The person you were watching shoot, I'm betting a cola that it was with an OEM breech plug. He/she was likely using the wrong 209 primers or, was getting a lot of blow back through the OEM breech plug.

Again, its all related to the ignition system.

When loading a bullet, the force to load with these PP breech plugs, does need to be more than just letting the weight of the ramrod push the bullet down. Huge mistake.

With a modified 209 breech plug, it'll also set the charge off with nothing more than a felt wad. Another just videoed and proved it the other day. Perfection.

Now on the other hand, a guy that does a lot of long range shooting in Idaho, mostly with side hammers, bought a Knight Mountaineer. He had issues from the start with no or improper ignition, shooting bullet to bore. Again, his whole problem was the OEM breech plug.

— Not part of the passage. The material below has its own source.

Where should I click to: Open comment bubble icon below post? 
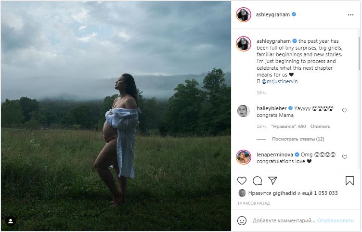click(258, 181)
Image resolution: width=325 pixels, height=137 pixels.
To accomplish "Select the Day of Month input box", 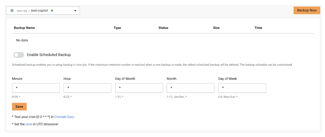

I shoot totally bullet to bore, but always use a wad. I size each bullet to load in a clean bore at 9# of force. Competing, or just target shooting I swab between rounds. Never swab when hunting.
I don't, and have never lost any propellant, which basically the wad takes care of that concern. My bullets remain on the propellant. Accuracy is phenomenal. If I have a good day, the rifle will shoot one hole at 100yds, 5 rounds not 3. The rifle shoots .3moa at 600yds.

Loading force, not seating pressure, can change velocity, but the seating force/pressure has no bearing on velocity.

I'm a retired Ergonomist and have the tooling to accurately measure force/s. Measureed 10's of thousands. But loading force should likely be discussed in another thread.